— SOURCE MATERIAL —

== == ==

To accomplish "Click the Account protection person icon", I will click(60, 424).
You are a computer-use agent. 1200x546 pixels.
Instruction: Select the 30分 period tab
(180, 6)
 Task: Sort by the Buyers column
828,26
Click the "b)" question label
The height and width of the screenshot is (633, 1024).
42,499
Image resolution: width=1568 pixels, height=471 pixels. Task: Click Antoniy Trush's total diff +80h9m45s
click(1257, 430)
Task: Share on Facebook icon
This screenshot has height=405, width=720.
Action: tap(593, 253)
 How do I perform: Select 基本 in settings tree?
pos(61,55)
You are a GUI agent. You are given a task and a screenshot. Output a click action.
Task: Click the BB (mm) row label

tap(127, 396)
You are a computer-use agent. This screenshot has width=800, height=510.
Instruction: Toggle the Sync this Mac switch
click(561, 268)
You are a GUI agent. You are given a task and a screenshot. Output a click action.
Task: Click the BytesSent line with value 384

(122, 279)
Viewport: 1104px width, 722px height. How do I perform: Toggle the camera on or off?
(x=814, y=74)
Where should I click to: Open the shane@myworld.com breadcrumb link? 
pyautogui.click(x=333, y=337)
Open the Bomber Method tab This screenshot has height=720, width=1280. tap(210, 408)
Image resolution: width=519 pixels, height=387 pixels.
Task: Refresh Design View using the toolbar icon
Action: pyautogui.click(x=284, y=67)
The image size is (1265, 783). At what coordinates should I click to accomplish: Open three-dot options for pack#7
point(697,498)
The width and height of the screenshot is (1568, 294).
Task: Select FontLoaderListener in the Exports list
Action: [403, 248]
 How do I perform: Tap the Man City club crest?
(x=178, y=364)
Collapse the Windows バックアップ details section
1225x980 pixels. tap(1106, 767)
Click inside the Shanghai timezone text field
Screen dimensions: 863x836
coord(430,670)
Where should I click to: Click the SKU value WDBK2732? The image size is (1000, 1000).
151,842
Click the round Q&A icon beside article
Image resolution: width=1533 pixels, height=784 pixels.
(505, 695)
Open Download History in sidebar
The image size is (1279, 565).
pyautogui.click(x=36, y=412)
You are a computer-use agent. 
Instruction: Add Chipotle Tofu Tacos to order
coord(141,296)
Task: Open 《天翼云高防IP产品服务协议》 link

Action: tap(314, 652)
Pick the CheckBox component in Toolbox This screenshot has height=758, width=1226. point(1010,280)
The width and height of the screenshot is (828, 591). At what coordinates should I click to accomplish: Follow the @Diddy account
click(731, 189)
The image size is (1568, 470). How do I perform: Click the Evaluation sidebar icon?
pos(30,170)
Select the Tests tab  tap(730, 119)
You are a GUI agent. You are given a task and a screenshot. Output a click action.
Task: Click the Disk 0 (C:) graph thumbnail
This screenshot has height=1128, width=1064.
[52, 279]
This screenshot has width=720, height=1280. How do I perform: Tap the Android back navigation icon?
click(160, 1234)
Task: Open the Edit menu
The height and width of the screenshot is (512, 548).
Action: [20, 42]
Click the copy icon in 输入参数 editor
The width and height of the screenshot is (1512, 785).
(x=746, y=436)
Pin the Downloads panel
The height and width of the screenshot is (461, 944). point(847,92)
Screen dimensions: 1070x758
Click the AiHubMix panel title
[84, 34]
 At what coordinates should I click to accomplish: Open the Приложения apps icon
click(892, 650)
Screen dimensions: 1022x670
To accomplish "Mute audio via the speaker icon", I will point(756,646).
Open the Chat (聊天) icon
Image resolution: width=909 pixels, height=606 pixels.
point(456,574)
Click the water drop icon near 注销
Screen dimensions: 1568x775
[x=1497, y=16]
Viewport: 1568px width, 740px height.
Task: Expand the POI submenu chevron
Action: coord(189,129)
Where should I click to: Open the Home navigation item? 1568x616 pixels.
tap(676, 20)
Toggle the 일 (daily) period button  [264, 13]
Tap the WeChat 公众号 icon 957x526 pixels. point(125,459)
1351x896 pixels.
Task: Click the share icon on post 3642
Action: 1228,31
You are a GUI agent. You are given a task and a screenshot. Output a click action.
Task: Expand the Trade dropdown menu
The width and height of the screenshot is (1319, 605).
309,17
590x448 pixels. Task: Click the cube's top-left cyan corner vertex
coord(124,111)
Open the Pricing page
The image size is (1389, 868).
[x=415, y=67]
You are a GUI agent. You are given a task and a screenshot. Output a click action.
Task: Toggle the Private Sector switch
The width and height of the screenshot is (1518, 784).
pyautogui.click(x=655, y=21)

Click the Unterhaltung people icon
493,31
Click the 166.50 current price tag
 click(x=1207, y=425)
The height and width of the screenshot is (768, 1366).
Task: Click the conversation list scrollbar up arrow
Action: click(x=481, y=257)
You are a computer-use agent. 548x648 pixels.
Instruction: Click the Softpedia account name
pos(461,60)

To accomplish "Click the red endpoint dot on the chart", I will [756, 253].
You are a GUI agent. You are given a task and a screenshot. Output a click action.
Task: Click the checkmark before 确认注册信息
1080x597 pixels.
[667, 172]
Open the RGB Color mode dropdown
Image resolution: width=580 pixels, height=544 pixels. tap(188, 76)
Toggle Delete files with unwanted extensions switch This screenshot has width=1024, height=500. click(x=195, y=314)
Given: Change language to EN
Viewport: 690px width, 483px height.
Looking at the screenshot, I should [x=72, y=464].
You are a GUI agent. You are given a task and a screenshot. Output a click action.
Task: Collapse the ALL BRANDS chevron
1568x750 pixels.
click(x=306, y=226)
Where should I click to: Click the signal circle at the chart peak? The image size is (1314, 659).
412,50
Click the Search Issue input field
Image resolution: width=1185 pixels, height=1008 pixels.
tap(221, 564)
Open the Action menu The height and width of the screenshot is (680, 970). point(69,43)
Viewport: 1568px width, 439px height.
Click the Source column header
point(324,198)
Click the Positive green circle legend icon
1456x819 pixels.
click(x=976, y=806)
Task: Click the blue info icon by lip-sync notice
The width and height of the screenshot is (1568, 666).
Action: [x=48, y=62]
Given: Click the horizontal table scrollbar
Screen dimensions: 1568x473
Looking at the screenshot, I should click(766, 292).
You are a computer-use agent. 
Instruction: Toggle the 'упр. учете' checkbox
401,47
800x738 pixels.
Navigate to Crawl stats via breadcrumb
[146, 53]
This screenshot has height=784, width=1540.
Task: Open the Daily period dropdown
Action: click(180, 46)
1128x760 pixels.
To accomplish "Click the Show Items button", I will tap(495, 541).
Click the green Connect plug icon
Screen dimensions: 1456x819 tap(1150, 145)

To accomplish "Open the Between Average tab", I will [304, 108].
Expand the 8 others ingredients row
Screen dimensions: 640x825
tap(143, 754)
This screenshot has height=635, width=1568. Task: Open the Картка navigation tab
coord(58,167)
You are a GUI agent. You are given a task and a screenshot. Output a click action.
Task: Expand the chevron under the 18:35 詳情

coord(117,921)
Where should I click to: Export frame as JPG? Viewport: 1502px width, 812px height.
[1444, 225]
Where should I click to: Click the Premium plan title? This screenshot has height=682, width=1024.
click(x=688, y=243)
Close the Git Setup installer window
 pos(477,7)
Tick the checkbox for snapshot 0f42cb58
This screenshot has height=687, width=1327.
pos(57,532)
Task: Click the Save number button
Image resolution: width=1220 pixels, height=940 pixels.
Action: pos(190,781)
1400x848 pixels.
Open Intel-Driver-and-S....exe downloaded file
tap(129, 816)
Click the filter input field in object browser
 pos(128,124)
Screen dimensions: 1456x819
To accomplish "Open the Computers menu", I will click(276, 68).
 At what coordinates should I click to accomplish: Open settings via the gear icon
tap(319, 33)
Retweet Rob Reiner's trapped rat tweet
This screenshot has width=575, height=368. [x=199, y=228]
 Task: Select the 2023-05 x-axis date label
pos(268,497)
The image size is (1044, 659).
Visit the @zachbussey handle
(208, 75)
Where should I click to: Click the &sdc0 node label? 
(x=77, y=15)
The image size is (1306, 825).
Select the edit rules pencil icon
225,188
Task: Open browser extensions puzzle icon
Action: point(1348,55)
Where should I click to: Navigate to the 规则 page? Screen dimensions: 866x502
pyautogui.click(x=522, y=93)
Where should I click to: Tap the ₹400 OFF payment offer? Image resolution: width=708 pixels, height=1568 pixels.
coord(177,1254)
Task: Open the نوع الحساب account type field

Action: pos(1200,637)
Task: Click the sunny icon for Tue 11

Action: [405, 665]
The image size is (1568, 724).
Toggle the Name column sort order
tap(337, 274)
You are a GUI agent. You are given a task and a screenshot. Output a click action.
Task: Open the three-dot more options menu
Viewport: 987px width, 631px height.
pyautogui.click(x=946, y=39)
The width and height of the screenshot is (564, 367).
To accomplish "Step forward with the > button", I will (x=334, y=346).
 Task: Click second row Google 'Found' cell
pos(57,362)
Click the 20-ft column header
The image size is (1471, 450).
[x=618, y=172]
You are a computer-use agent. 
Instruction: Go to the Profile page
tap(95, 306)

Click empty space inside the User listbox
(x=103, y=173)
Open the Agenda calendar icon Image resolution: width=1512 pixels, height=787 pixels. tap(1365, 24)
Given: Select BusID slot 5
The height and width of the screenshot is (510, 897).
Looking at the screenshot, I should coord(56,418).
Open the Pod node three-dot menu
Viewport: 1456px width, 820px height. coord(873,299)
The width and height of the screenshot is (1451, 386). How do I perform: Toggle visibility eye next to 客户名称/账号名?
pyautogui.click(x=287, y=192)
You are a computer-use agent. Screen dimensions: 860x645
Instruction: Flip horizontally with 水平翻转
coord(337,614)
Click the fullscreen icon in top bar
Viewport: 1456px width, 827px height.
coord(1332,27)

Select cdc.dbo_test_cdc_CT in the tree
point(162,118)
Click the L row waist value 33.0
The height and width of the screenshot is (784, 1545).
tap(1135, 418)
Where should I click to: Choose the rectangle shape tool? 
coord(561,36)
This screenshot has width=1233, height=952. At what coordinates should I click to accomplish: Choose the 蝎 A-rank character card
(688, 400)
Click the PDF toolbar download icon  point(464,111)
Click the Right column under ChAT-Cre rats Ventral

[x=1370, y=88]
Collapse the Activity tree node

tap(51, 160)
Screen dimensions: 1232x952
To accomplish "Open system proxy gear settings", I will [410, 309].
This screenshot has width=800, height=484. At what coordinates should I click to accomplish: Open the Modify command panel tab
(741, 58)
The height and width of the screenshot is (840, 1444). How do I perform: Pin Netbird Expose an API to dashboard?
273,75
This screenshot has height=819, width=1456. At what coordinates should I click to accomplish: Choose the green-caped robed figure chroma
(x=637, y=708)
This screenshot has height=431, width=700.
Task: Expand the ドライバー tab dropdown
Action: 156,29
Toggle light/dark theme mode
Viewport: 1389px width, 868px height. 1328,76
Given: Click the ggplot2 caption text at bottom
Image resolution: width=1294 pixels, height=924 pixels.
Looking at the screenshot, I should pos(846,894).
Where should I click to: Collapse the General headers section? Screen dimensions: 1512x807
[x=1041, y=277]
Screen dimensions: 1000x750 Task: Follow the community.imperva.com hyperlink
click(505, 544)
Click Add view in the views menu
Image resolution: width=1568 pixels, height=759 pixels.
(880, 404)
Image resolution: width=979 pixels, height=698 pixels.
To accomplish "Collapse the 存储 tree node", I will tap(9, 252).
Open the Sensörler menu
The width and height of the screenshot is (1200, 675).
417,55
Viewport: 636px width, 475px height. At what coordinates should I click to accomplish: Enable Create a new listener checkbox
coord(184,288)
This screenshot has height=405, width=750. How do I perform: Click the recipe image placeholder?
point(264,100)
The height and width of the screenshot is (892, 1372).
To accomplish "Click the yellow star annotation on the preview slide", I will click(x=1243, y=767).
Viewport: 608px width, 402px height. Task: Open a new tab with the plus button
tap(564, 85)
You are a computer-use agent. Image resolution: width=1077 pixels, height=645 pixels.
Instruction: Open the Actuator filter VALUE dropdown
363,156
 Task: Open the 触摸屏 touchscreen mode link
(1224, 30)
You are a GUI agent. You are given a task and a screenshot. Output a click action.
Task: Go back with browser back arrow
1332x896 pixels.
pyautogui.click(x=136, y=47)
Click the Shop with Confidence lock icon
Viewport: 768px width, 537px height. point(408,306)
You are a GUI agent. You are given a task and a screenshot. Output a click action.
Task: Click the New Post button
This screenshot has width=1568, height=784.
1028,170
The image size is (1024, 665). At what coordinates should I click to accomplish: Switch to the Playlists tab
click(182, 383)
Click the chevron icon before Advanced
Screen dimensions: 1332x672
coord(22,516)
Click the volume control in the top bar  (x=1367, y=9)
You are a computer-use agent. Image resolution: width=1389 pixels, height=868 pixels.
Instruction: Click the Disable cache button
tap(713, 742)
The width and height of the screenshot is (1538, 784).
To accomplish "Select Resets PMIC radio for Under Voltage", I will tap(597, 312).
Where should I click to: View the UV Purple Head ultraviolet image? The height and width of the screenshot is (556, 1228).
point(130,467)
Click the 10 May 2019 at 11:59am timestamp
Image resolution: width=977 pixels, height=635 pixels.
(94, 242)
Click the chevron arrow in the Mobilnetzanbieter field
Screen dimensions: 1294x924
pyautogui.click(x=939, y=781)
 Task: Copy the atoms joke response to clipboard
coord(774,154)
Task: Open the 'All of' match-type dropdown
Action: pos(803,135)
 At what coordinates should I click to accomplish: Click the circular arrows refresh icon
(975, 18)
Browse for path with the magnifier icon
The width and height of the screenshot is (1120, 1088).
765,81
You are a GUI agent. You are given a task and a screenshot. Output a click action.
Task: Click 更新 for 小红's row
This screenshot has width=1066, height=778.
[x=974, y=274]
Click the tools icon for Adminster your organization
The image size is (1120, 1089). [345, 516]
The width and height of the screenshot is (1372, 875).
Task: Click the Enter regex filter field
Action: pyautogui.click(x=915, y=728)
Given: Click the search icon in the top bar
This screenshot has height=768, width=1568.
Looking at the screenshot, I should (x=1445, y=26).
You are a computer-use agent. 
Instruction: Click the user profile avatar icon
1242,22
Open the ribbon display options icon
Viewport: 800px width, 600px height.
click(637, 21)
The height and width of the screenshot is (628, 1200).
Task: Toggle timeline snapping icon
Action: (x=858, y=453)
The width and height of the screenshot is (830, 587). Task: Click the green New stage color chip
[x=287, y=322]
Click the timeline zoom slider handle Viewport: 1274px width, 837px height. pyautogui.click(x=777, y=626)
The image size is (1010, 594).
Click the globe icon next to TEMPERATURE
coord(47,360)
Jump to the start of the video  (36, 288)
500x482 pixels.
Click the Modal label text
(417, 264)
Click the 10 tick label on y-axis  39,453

== == ==

— WHAT YOU WILL DO —
Count the lines of the listing above that contain the string "toolbar", and give only the number.

— RESPONSE —
2